For Mr. Tsuchiya, the BSP will likely start cutting rates in the second quarter of next year, but future policy decisions of the US Federal Reserve and heightened inflation volatility may keep the Monetary Board more cautious.

“With the current outlook suggesting that inflationary pressures could be moderating, it appears reasonable to predict that the BSP might commence policy easing by the second half of 2024, assuming the economic conditions continue to stabilize, and inflation remains contained,” Mr. Roces said. 

Union Bank of the Philippines, Inc.

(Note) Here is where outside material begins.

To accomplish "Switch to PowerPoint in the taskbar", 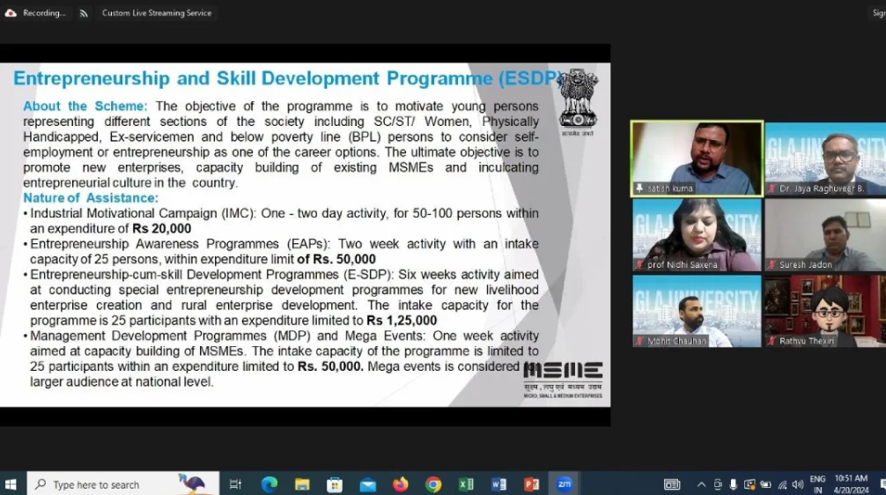I will coord(531,484).
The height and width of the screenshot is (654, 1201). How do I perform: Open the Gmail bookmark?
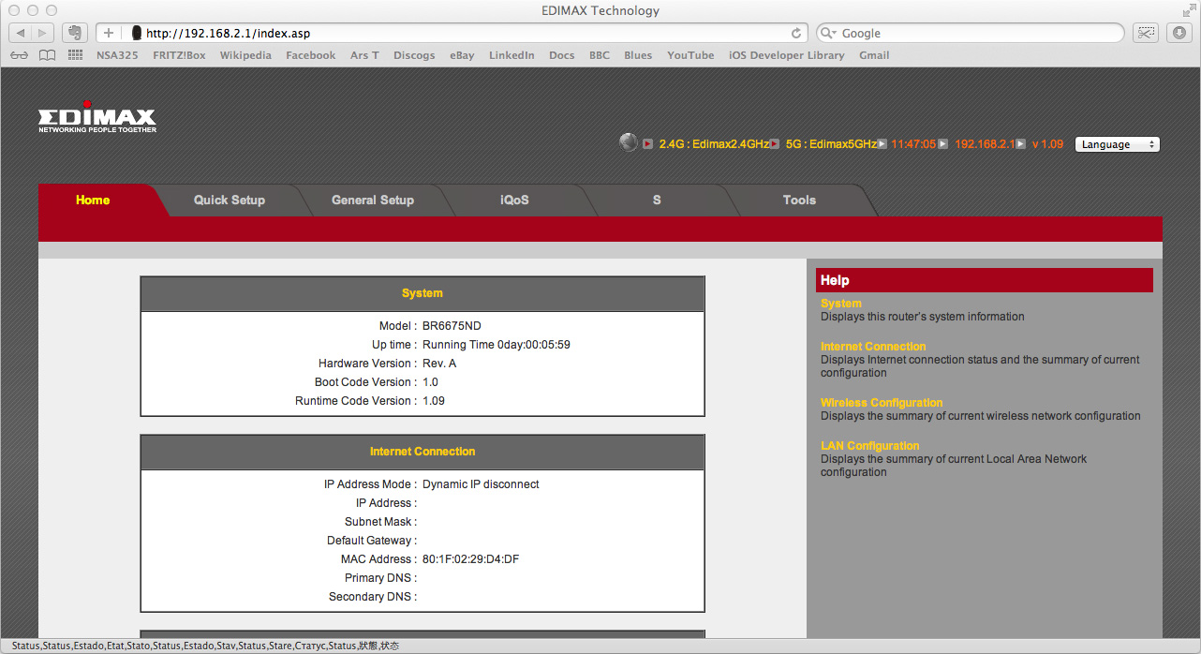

Chief Economist Ruben Carlo O. Asuncion said it make take time for inflation to go back to 2-4% target range so the BSP may start rate cuts by the middle of or the third quarter of 2024.

“Until then, we wait for more data,” he said.

Meanwhile, Mr. Arogo said headline inflation may remain above 4% until the third quarter of 2024, which may indicate that the Monetary Board will only cut borrowing costs in the fourth quarter next year. 

After Thursday’s meeting, the BSP will have its last policy review this year on Dec. 14.